Copy the Eduard Steinbrück biography word for word, from the title line through the final sentence.
** Start of Passage shown **
Eduard Steinbrück Explained

Carl Eduard Steinbrück (2 May 1802, Magdeburg - 3 February 1882, Landeck) was a German history painter and etcher; associated with the Düsseldorf school.

Biography

His father was a merchant from Tangermünde and, in 1817, he became apprenticed to a businessman in Bremen. He eventually decided to follow his own inclinations and become a painter so, in 1822, he went to Berlin, where he worked in the studios of Wilhelm Wach. He produced his first independent paintings, on religious subjects, in 1825. In 1829, he moved to Düsseldorf, where he mingled with the local artists. He then went to Rome, where he joined the German art community, and stayed until 1830.[1] Upon returning to Germany, he married Amalia Martens and settled in Berlin. In 1833, he felt the need for improving his work and returned to Düsseldorf, where he studied with Friedrich Wilhelm von Schadow at the Kunstakadmie. During his time there, he sent his works to exhibitions in Berlin. After a major sale to the art dealer,, who had a gallery in New York City, he focused much of his attention on the art market in the United States. In 1846 Amalia became seriously ill, and they returned to Berlin to be with her family. She died the following year, leaving him with three sons and a daughter.
** End of Passage shown **
** Start of Listed records **
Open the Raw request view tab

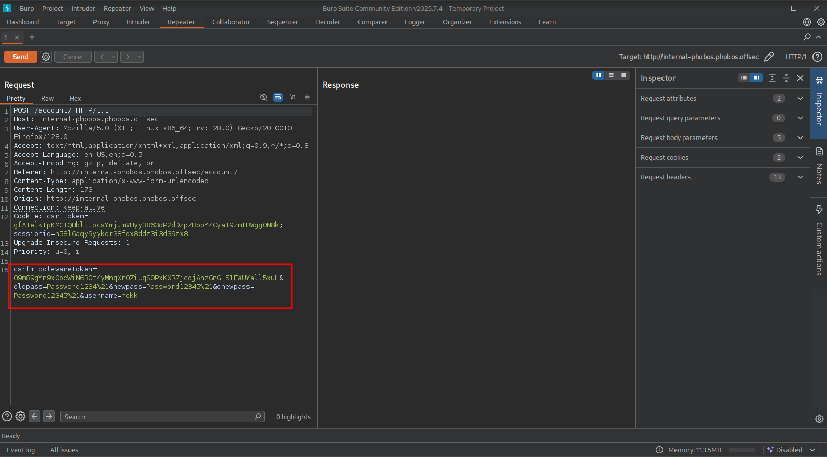click(x=47, y=99)
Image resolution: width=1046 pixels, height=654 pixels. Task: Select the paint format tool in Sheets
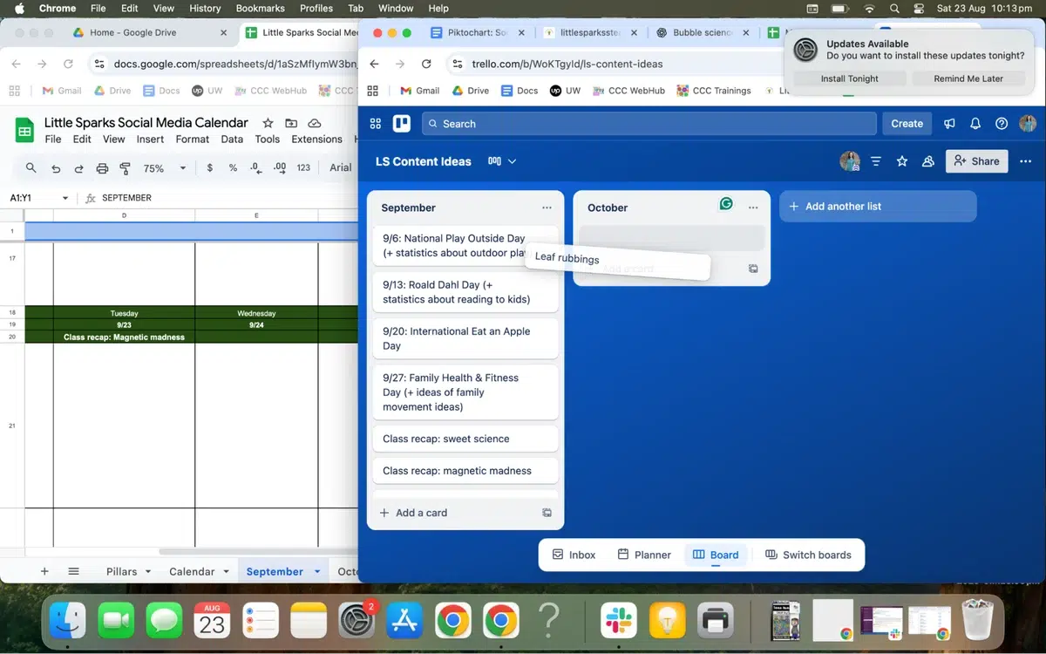point(125,167)
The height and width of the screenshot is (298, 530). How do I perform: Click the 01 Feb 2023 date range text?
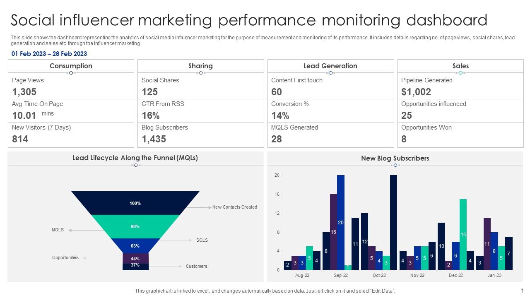pos(49,53)
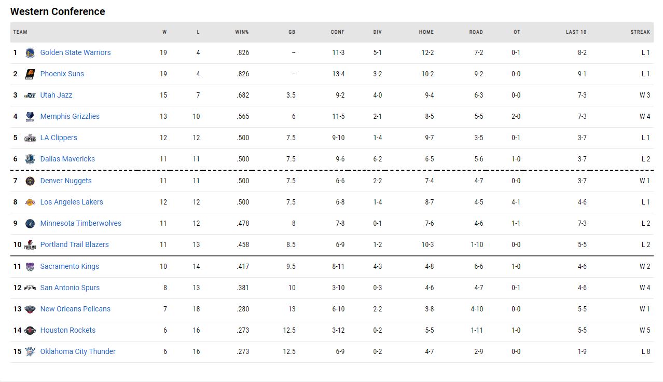Viewport: 663px width, 382px height.
Task: Click the Denver Nuggets logo icon
Action: coord(30,181)
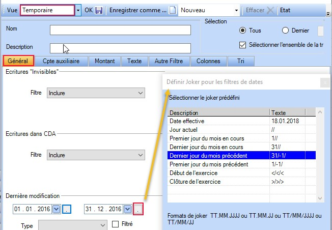Open the Colonnes tab
The width and height of the screenshot is (332, 230).
208,61
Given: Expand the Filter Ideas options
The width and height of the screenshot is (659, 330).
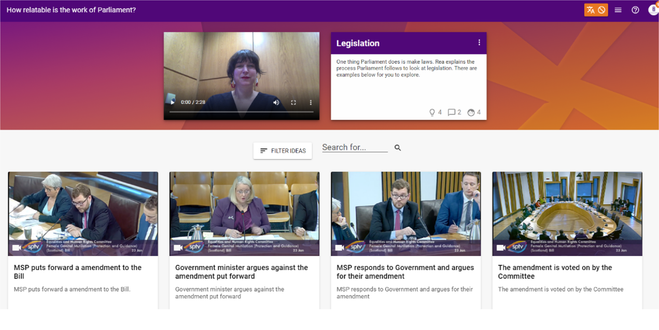Looking at the screenshot, I should [x=282, y=151].
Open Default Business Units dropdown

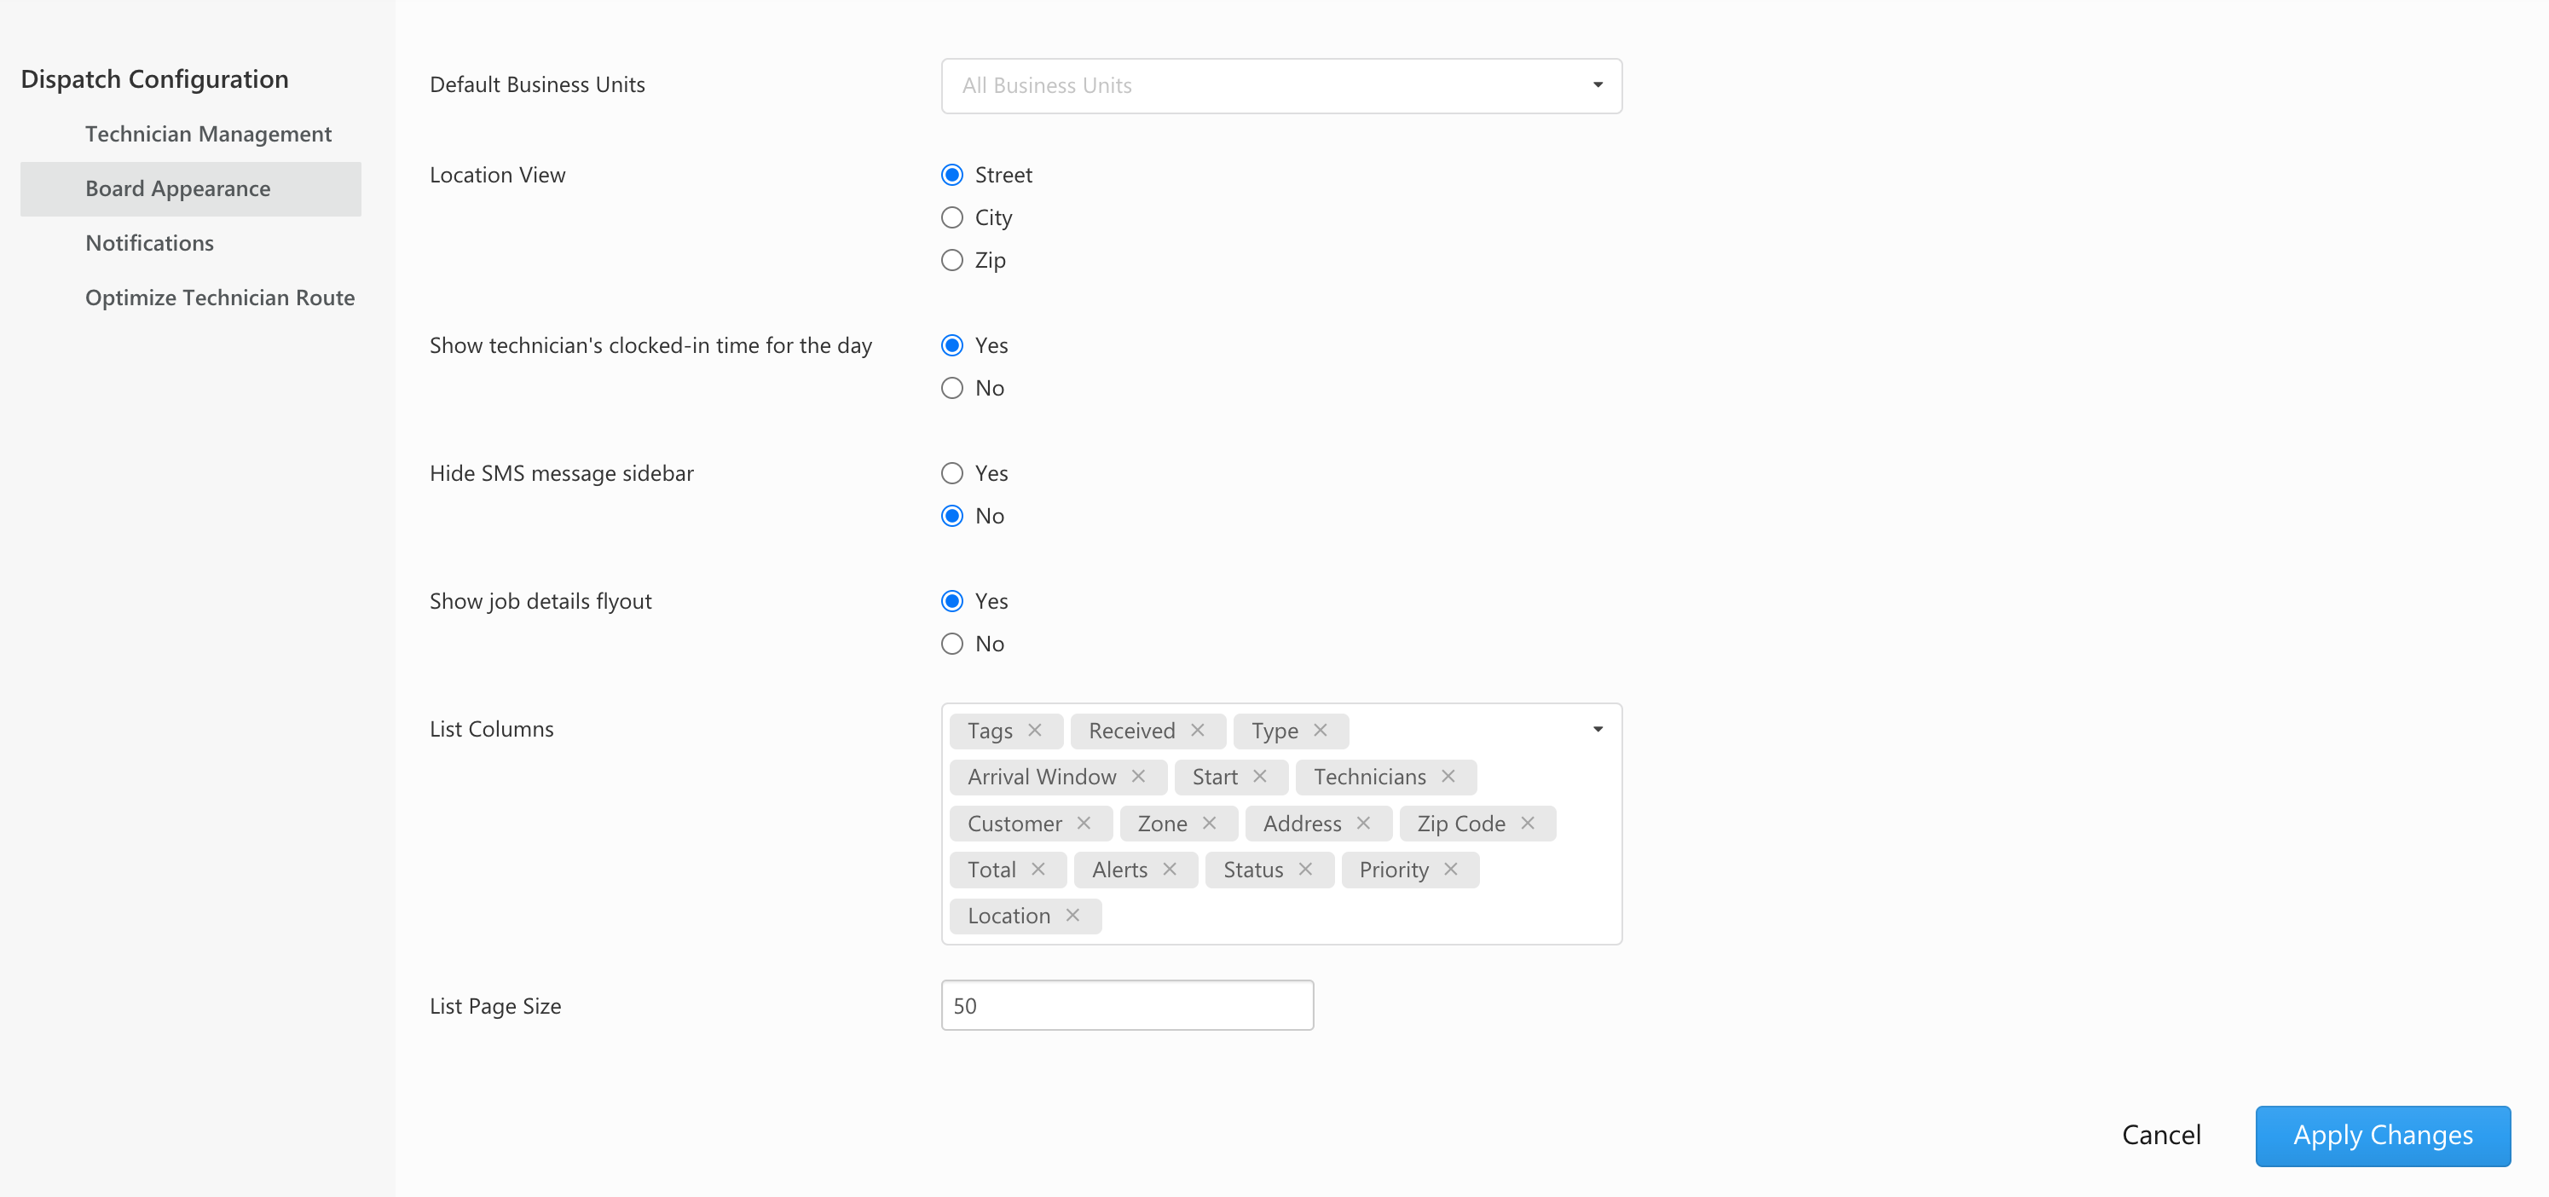click(1280, 86)
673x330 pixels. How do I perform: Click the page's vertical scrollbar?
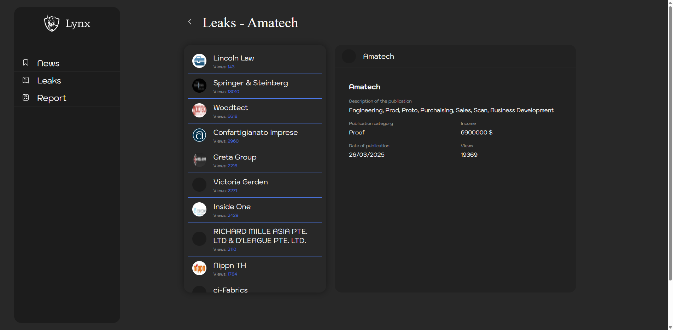[x=670, y=141]
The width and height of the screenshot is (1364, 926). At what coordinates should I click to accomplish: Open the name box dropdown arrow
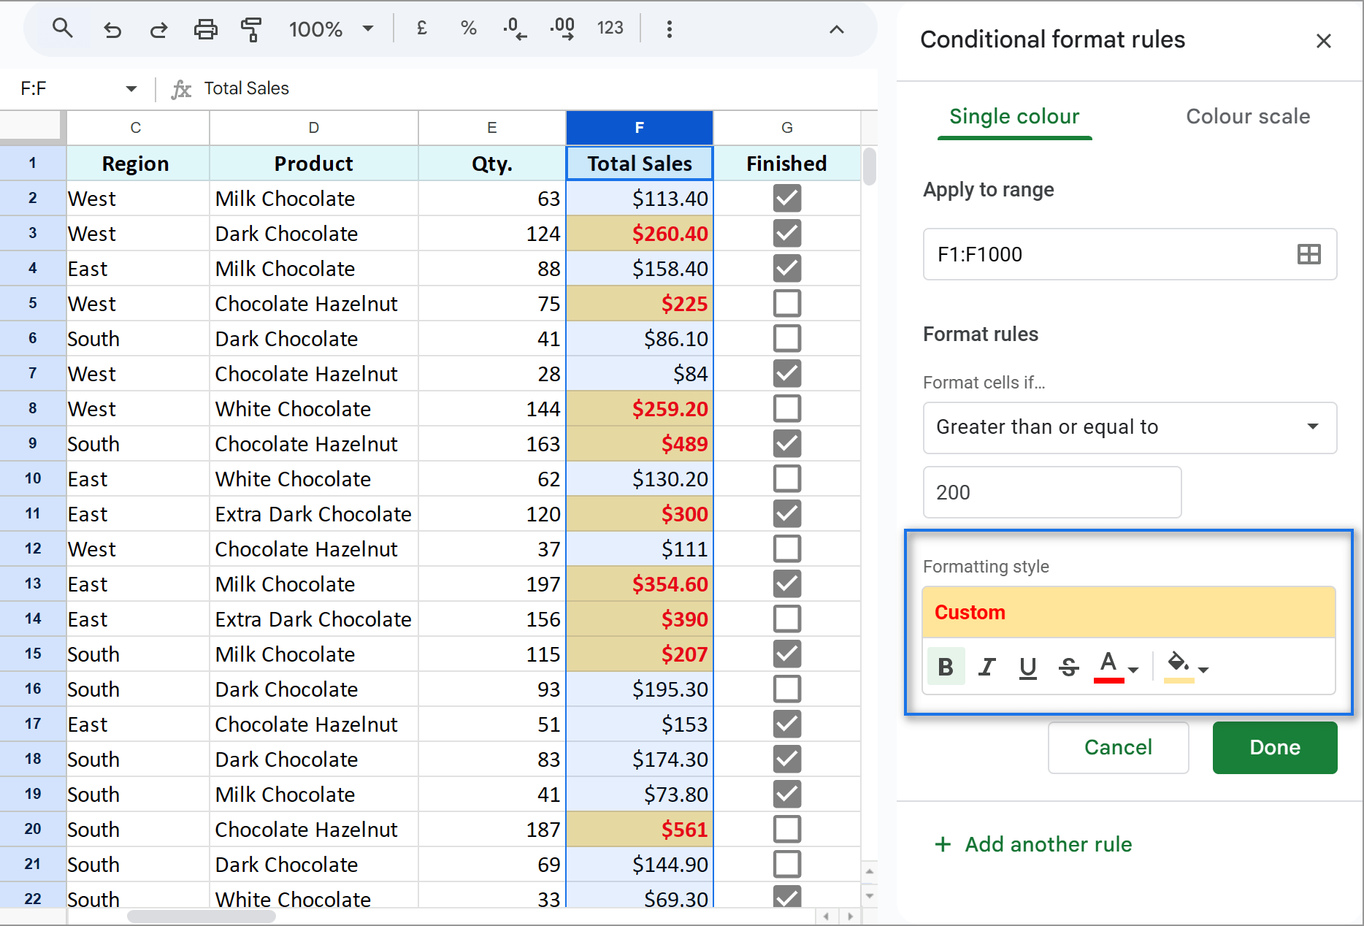(x=131, y=88)
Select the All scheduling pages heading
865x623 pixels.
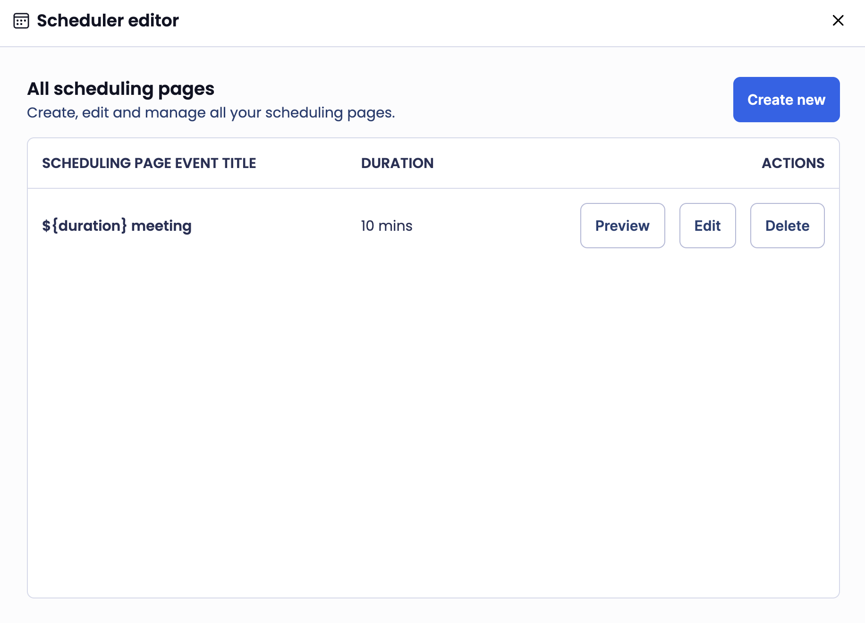tap(121, 88)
** End of Listed records **
- [Exercise result]
Eduard Steinbrück Explained

Carl Eduard Steinbrück (2 May 1802, Magdeburg - 3 February 1882, Landeck) was a German history painter and etcher; associated with the Düsseldorf school.

Biography

His father was a merchant from Tangermünde and, in 1817, he became apprenticed to a businessman in Bremen. He eventually decided to follow his own inclinations and become a painter so, in 1822, he went to Berlin, where he worked in the studios of Wilhelm Wach. He produced his first independent paintings, on religious subjects, in 1825. In 1829, he moved to Düsseldorf, where he mingled with the local artists. He then went to Rome, where he joined the German art community, and stayed until 1830.[1] Upon returning to Germany, he married Amalia Martens and settled in Berlin. In 1833, he felt the need for improving his work and returned to Düsseldorf, where he studied with Friedrich Wilhelm von Schadow at the Kunstakadmie. During his time there, he sent his works to exhibitions in Berlin. After a major sale to the art dealer,, who had a gallery in New York City, he focused much of his attention on the art market in the United States. In 1846 Amalia became seriously ill, and they returned to Berlin to be with her family. She died the following year, leaving him with three sons and a daughter.